Literate Programs in Ubik ==============================================
Haldean Brown                                      First draft: Jul 2016
                                                  Last updated: Jul 2016

Status: Complete


Ubik supports literate programming as a first-class language entity.
Ubik has a leg up on many mainstream programming languages when it comes
to literate programming: the ordering of definitions is not significant
in Ubik, so one can order the statements in a module in whatever order
makes a better "narrative". That, combined with the fact that a literate
Ubik file is also valid reStructuredText (reST), means that writing
literate Ubik is both super-easy and barely dissimilar from normal Ubik.

Literate Ubik files have the extension ".ul" or ".rst"; when an input
file has one of these extensions, the Ubik compiler correctly skips the
lines that do not correspond to actual code.
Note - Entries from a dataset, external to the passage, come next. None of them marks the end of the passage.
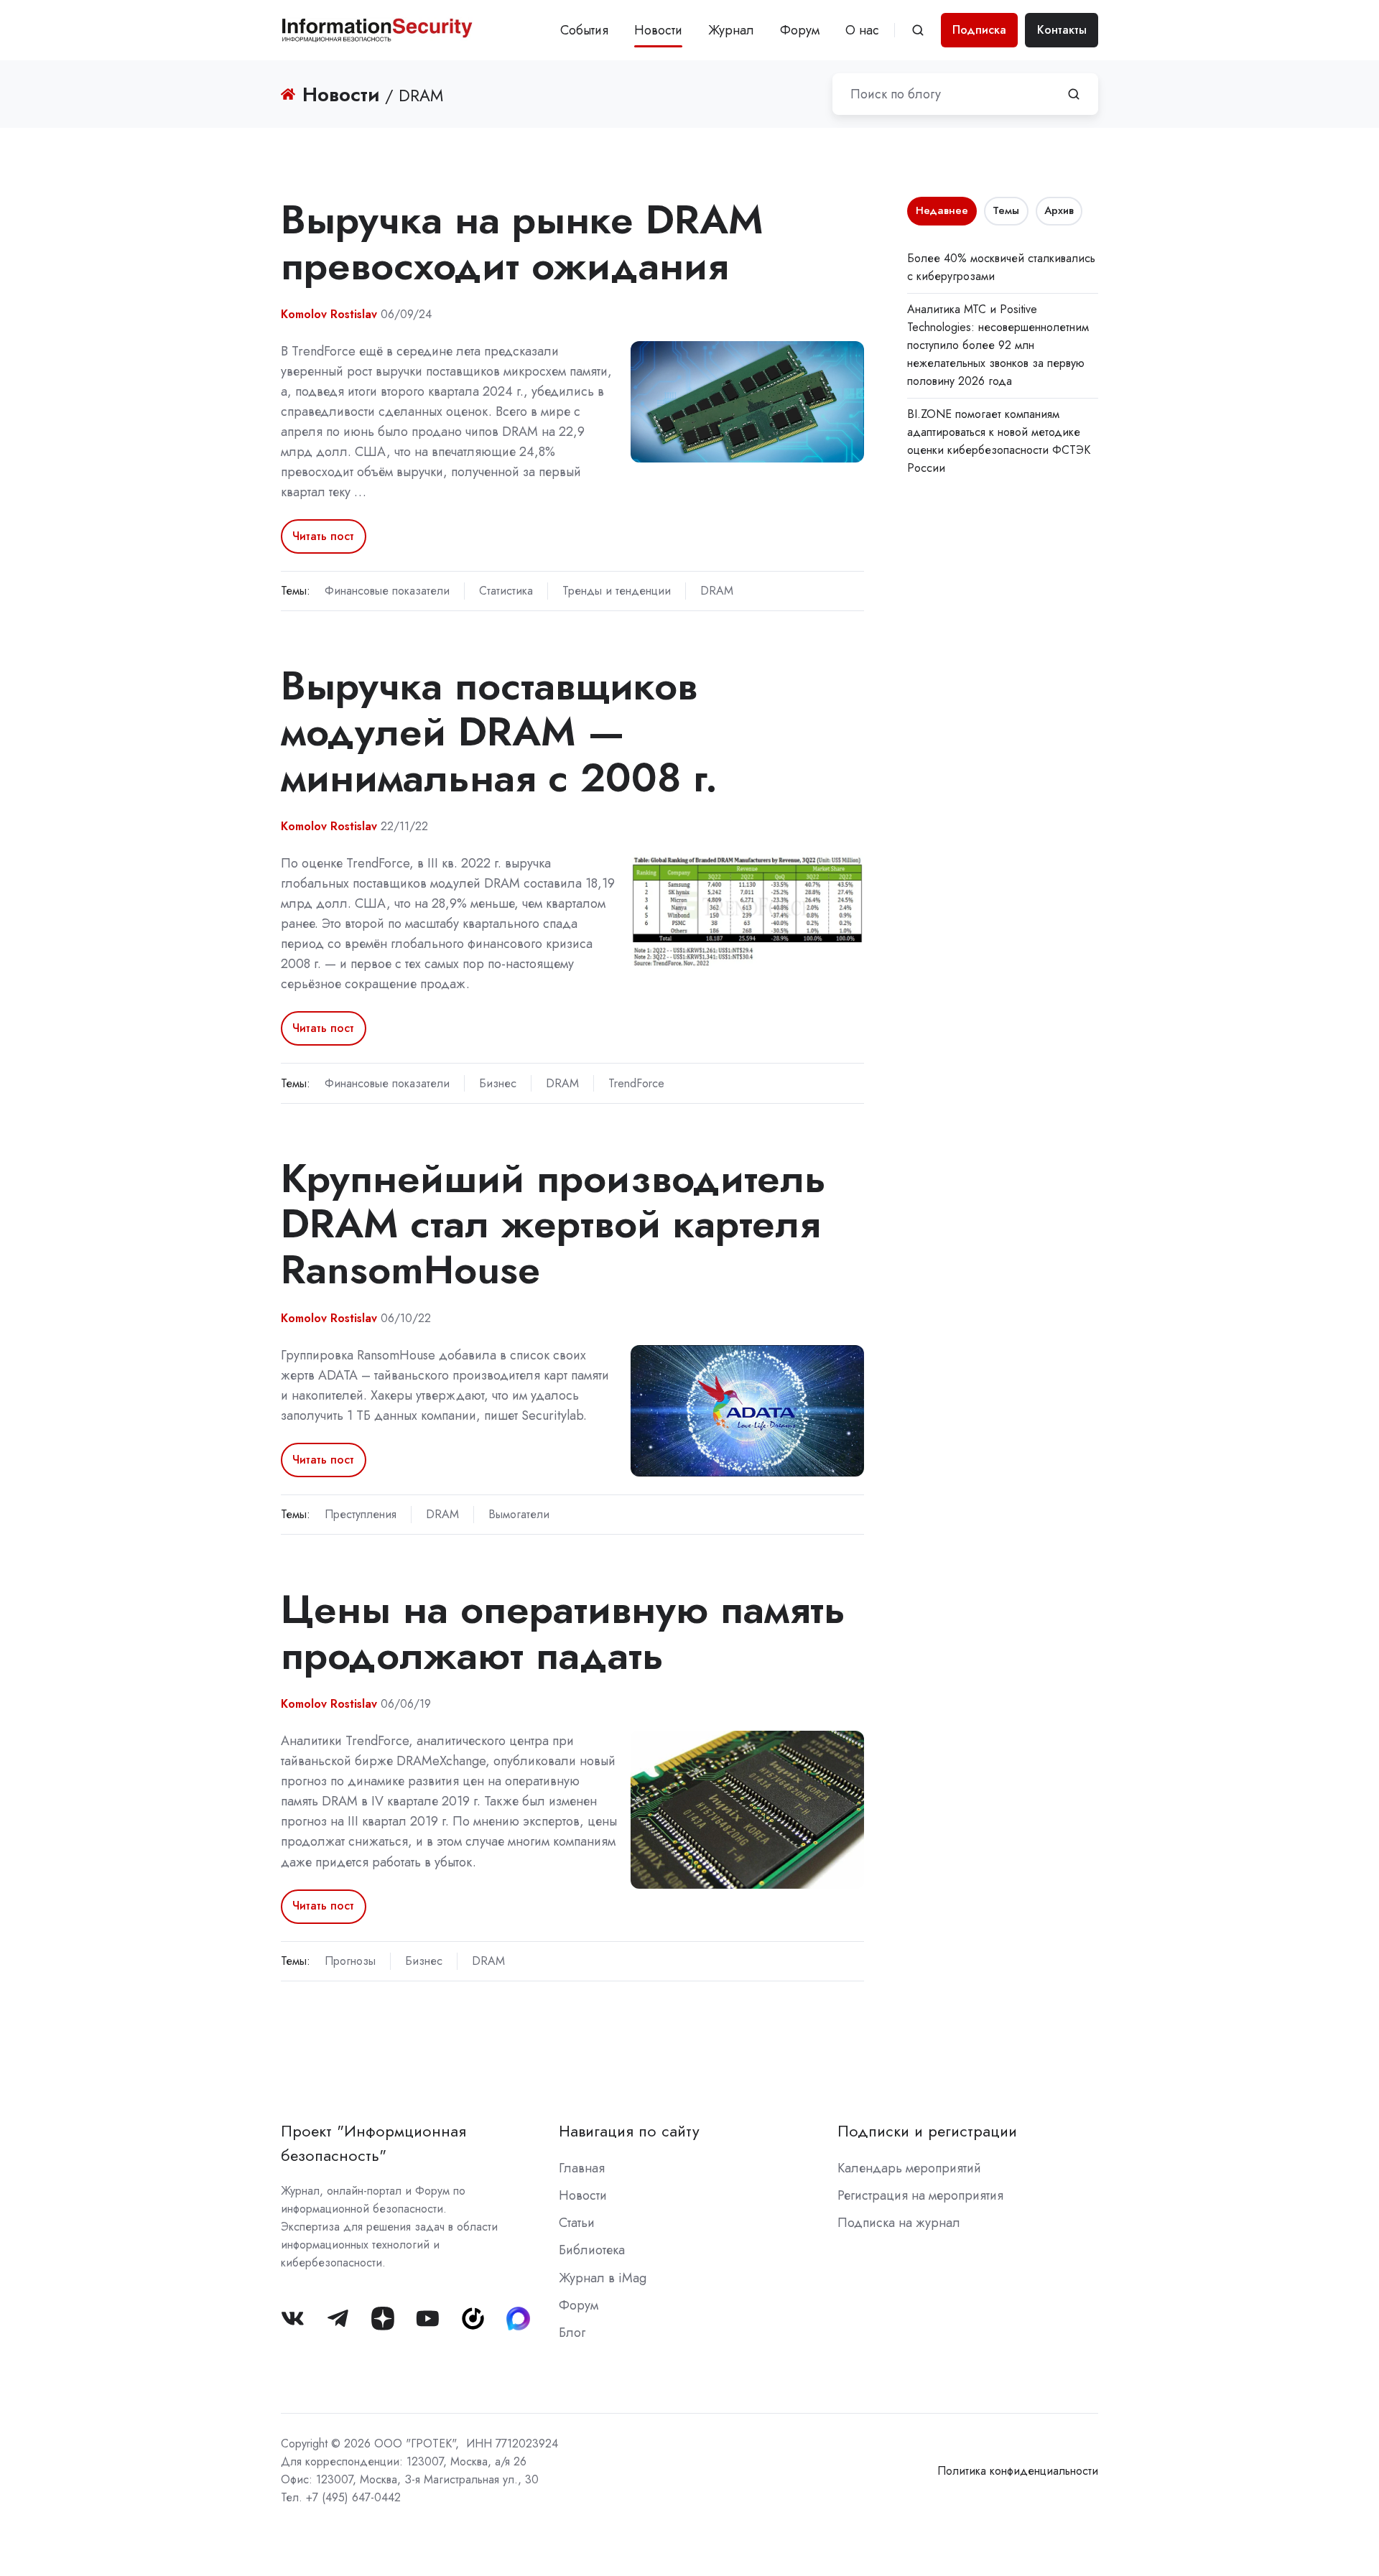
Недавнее (942, 210)
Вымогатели (518, 1514)
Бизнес (497, 1083)
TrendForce (636, 1083)
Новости (658, 30)
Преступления (360, 1514)
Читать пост (323, 536)
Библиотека (592, 2250)
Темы (1006, 210)
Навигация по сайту (629, 2131)
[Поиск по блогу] (1074, 94)
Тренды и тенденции (616, 590)
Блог (572, 2332)
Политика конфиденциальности (1017, 2471)
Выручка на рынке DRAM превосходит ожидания (522, 242)
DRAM (716, 590)
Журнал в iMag (602, 2278)
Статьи (577, 2222)
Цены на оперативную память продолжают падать (563, 1632)
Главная (582, 2168)
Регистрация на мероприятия (920, 2195)
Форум (799, 30)
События (584, 30)
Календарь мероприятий (909, 2168)
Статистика (506, 590)
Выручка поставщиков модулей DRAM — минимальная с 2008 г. (499, 731)
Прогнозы (350, 1961)
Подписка (979, 30)
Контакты (1062, 30)
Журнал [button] (731, 30)
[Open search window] (918, 30)
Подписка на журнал (898, 2222)
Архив (1059, 210)
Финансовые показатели (387, 590)
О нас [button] (862, 30)
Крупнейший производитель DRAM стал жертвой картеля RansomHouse (553, 1224)
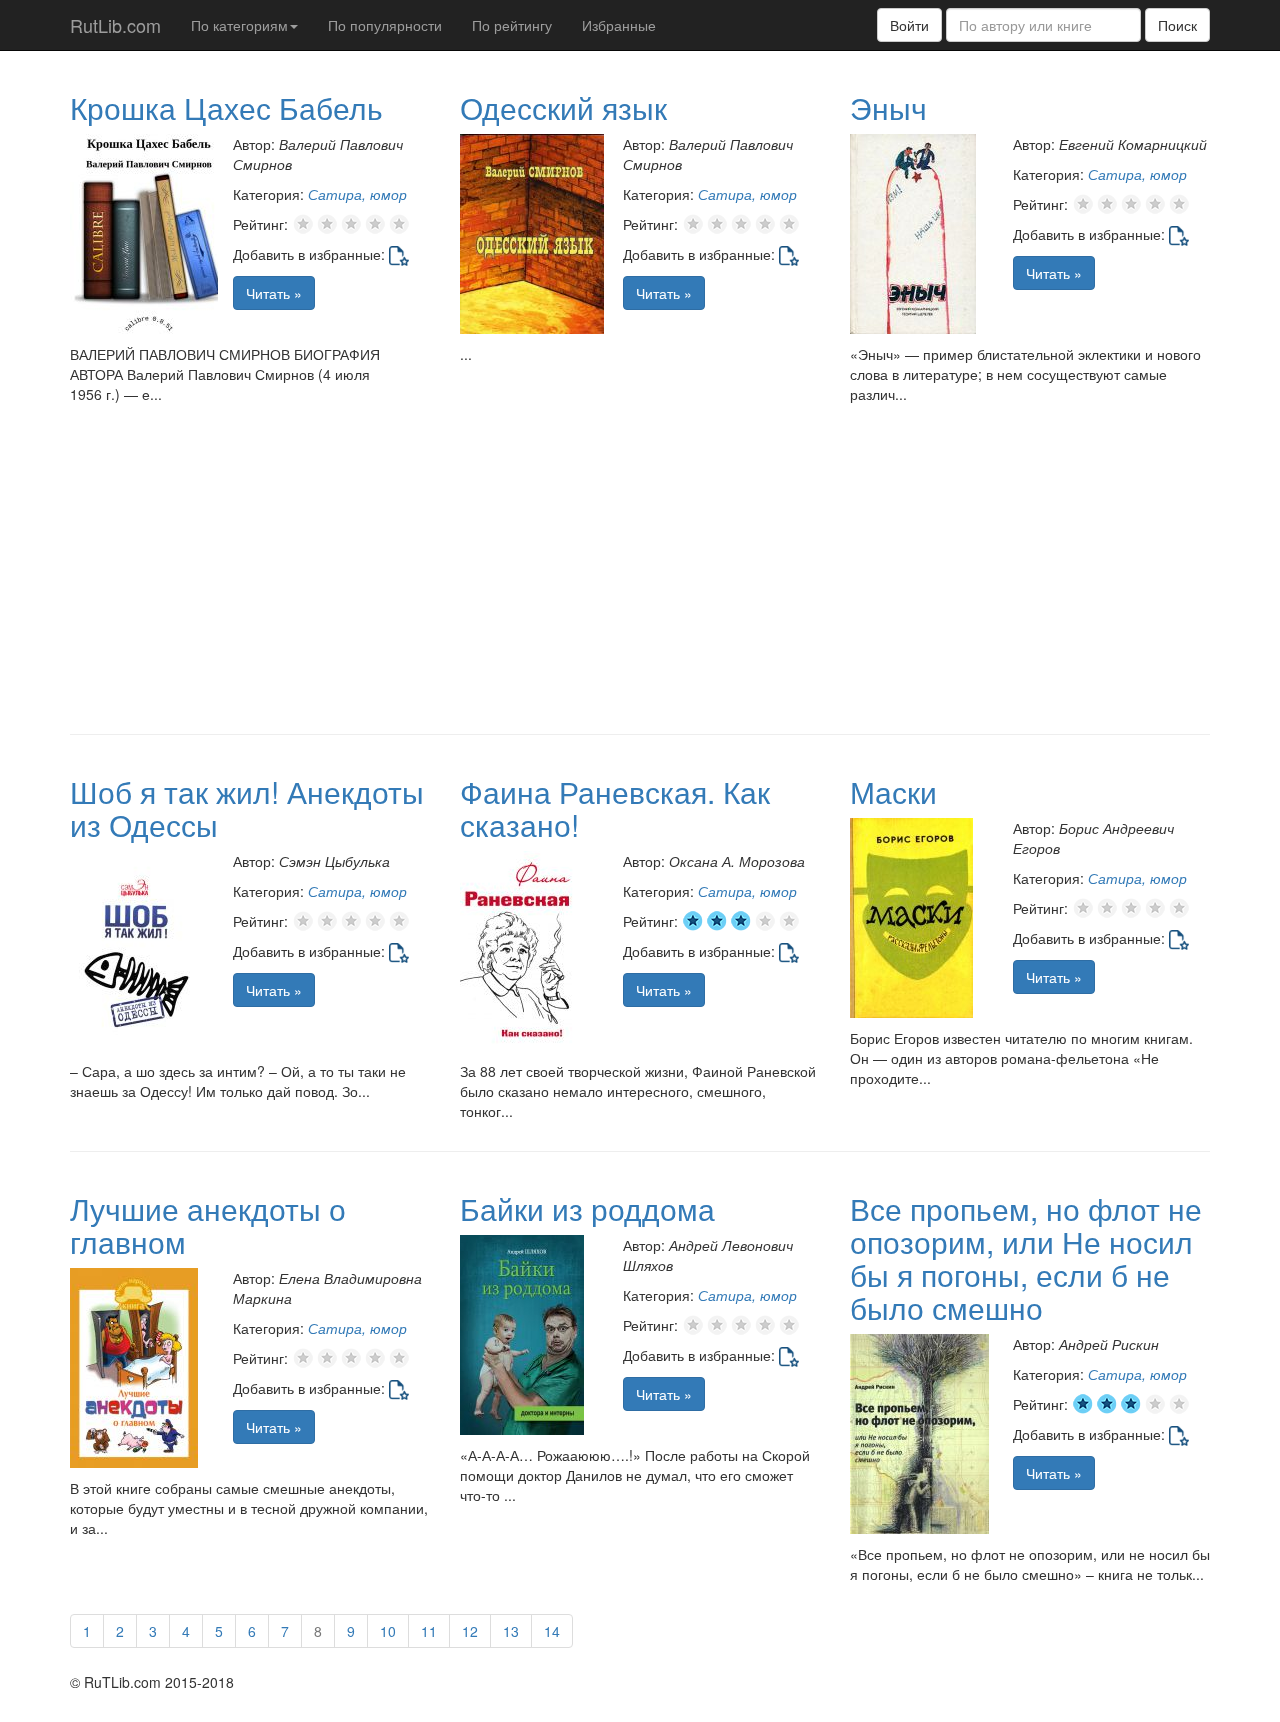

Since the file itself is
already valid reST, no processing of the file needs to happen to turn it
into a valid markup file (often called "weaving" in the literate
programming world).

Any code block in a literate Ubik file is considered Ubik source code.
So this:

    Creating nothing from something
    A brief exposition on writing a programming language

    Something from nothing is a really cool trick, but nothing from
    something is even cooler. Check out what happens when I do something
    like this::

        : this ^ imp:MaybeThing -> imp:MaybeThing
        = \x -> imp:Nothing

    I did it. I made nothing from something. Check that out. And all I
    needed to do it were these things:

    .. code:: ubik
        . the-void
        + imp

    Which is not dissimilar from this Java code:

    .. code:: java
        package thevoid;
        import imp;

    Or this Go code::

    > package thevoid;
    > import imp;

Is equivalent to this Ubik file:

    : this ^ imp:MaybeThing -> imp:MaybeThing
    = \x -> imp:Nothing
    . the-void
    + imp

Specifically, the following elements are assumed to be Ubik source

    - Unquoted literal blocks of all stripes (any of the
      double-colon-delimited blocks, whether the double colon is on its
      own line or at the end of the previous).
    - Code directives where the name of the programming language is
      explicitly set to "ubik".

If you want code-formatted blocks that aren't treated as Ubik source
material, you can use a code block with the language set to something
else (or just unset entirely). You can also use a quoted literal block,
although you'll end up with the quoting character inside the result.

To avoid a dependency on an entire reST parser, we actually identify
things that are not proper reST when looking for the ..code:: marker.
The code directives must start on their own line and match the following
string, with whitespace appearing at any point in the line:


The code must start on a new line after the directive, and all lines are
taken until a line with no indentation is found again. This is more
permissive than the reST spec, but it simplifies the implementation of
the weave operation significantly. The following markers are all valid:

    .. code :: ubik
    . . c o d e : : u b i k
    .               .code:         :ubik
    ..code::ubi k

Internally, literate code weaving is implemented by commenting out each
line that is not source material before the stream is even passed to the
lexer. This is nice and streamable; an implementation of the stream that
does this is present in libubik/codegen/literate.c.